Chapitre 9
Betty se penche vers moi lorsqu'une mélodie rêveuse et électrique emplit le bar.
— Viens danser, me chuchote-t-elle à l'oreille, ayant pour effet de dresser les poils sur chaque parcelle de ma peau.
Elle glisse sa main dans la mienne et soulève son corps à la manière d'une fée enchantée. Je ne vois plus qu'elle, comme si tout d'un coup, le temps s'était calé sur le rythme de la musique. C'est l'effet que me font les femmes, leurs yeux pétillants, leur corps voluptueux, leur voix veloutée. Betty me sonde du regard et j'ai soudain envie de me perdre à l'intérieur de ses iris aussi sombres que ses pupilles. La lumière rouge du bar se reflète sur ses épaules dénudées. Sa peau dorée attise ma gourmandise et me rend avide de la goûter.

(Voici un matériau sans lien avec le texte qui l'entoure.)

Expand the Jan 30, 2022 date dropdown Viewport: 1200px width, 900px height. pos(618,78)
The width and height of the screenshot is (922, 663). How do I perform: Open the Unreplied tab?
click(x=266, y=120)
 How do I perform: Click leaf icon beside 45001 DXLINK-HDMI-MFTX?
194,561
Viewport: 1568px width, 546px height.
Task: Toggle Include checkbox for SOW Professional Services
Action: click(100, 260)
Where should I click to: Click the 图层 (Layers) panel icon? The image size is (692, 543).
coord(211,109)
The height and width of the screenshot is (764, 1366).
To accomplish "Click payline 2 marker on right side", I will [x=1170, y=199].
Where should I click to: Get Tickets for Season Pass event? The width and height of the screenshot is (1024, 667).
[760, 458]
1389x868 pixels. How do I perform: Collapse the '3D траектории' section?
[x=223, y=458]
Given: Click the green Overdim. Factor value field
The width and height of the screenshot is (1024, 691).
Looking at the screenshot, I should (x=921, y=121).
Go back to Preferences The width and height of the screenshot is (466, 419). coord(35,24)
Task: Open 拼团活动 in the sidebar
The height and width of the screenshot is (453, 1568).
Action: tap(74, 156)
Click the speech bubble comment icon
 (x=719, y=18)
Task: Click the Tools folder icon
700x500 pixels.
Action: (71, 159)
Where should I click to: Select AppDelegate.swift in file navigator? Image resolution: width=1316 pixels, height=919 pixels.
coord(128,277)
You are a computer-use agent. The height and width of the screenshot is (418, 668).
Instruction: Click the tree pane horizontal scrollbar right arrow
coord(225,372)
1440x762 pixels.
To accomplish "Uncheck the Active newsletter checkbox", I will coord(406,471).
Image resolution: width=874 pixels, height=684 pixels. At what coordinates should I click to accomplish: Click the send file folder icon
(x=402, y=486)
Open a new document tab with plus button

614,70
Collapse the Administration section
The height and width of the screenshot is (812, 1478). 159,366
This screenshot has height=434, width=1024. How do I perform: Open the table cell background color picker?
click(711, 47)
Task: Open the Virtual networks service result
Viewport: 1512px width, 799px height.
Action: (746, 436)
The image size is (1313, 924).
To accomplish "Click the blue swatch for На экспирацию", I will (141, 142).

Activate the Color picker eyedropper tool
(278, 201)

Voyant que je ne réagis pas, elle laisse retomber ma main et saisit le volant de sa robe, ses yeux plongés dans les miens. Avec une intention claire comme de l'eau de roche, elle se mord la lèvre en reculant, remuant ses hanches sur l'enchaînement serein des notes électroniques. Une femme magnifique aux airs hispaniques, de l'électro posé dans un bar cosy, je n'ai besoin de rien d'autre pour la soirée ! Je me délecte du spectacle se déroulant devant moi. Je m'adosse contre la banquette et ne lâche pas des yeux la créature qui s'anime à quelques mètres de mon corps en alerte.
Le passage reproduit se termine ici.